The mayor said his intention early in his administration was to make an international push, with Israel one of his prime target, but circumstances intervened.
“As the great philosopher Mike Tyson once said, ‘Everybody’s got a plan until you get punched in the face,’ ” he quipped. “My original plan was in my second or third year in office to embark on sending an international delegation to draw business here.
“You’ll recall in my second or third year, we were in the midst of the worst recession since The Great Depression, so we kind of got punched in the face. It wasn’t until we came out of the recession and had a positive story to tell that we were able to start pursuing this. So some of activity will take place during my time, some will take place in the future. So what? It’s all on behalf of the city of Philadelphia.”

Following a 2013 trip to Israel in which he met with then-Israeli President Shimon Peres, Prime Minister Benjamin Netanyahu and the mayors of Tel Aviv, Jerusalem and Bethlehem,

Nutter established a three-way academic partnership between Drexel University, Children’s Hospital of Philadelphia and Hebrew University. At the time, he also met with a number of businesses to convince them Philadelphia was the right place to expand.

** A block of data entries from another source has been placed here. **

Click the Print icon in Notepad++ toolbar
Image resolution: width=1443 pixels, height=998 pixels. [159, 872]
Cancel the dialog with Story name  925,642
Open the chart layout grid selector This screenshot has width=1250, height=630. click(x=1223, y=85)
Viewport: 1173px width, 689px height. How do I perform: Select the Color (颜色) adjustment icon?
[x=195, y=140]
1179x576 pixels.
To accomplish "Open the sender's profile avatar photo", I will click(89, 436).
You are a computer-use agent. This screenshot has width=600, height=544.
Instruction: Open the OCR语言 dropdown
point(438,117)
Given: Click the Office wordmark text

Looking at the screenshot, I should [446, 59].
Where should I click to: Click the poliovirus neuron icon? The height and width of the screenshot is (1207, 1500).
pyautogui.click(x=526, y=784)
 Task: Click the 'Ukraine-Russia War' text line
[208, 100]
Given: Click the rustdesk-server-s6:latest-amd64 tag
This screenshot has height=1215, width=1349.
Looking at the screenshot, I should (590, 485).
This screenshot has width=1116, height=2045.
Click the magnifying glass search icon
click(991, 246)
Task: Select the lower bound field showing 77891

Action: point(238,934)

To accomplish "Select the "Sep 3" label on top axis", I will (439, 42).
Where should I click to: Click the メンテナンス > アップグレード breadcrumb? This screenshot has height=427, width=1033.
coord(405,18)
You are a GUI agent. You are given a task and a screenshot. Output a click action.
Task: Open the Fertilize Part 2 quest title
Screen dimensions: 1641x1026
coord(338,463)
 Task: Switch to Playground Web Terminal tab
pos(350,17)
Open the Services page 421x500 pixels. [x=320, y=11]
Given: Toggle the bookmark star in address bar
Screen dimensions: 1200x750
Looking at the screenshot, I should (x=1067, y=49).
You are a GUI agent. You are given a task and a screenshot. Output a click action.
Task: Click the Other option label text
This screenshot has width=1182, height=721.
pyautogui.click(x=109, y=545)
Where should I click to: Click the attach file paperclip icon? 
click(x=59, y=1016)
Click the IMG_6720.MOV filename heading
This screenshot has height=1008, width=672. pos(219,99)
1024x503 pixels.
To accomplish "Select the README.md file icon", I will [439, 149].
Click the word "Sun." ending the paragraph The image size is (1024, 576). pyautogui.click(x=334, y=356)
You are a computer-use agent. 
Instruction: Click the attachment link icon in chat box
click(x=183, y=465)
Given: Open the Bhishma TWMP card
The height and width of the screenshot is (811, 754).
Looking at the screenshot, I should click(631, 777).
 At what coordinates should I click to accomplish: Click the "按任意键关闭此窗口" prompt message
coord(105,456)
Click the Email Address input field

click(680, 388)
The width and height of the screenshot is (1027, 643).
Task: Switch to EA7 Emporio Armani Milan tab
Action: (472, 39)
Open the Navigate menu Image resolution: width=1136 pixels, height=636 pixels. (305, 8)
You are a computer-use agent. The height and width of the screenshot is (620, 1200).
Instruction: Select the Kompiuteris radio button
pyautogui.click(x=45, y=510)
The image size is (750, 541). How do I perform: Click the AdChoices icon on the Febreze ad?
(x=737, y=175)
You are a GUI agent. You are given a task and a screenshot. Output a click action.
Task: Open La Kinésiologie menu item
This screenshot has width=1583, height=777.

This past April, several of those companies came here to see for themselves what Philadelphia had to offer, setting the stage for this recent trip, which coincided with a visit to Frankfurt, Germany, where the mayor signed a “Sister City” agreement.

After spending two days in Frankfurt, Nutter left for Tel Aviv, arriving in time to have Shabbat dinner.

Ordinarily, the Sabbath is considered a day of rest. It wasn’t for Nutter, whose day included meetings with Life Changing Experiences, an anti-bullying agency that will work in conjunction with CHOP to prevent violence, and Via-ride, a transportation company that has already established a New York office and is considering expanding here. Via-ride would serve as a paratransit operation working in conjunction with SEPTA.

That was followed by a guided tour of Jerusalem for the mayor and six members of his delegation, along with Vered Nohi-Becker, executive director of the Philadelphia-Israel Chamber of Commerce. Nutter then had dinner with Chemi Peres of Potango Venture Fund.

His Sunday schedule was even more hectic. He met first with TEVA, the pharmaceutical company that already has a division in Horsham. Then came visits to five companies over a two-day period that had previously committed to expand their operations into the Philadelphia region during their October trip here.


Those companies are:

• PhysiMax, a technology company specializing in diagnosing sports injuries before they happen;

• Pango, which features an app that will allow users to pay for parking from their phones;

• Simlat, which handles drone technology;

• We Works, a Tel Aviv

network of co-working spaces for startup companies, which is expected to open a 30,000-square foot space in the Piazza in Northern Liberties later this year; and

• Pico, a photo-sharing technology company.

Before returning home Monday night, Nutter concluded his journey by visiting Netivot, a border city near Gaza considered the “sister city” to the Jewish Federation of Greater Philadelphia. He also returned to Tel Aviv to meet with a number of managing partners at a venture capital fund round table.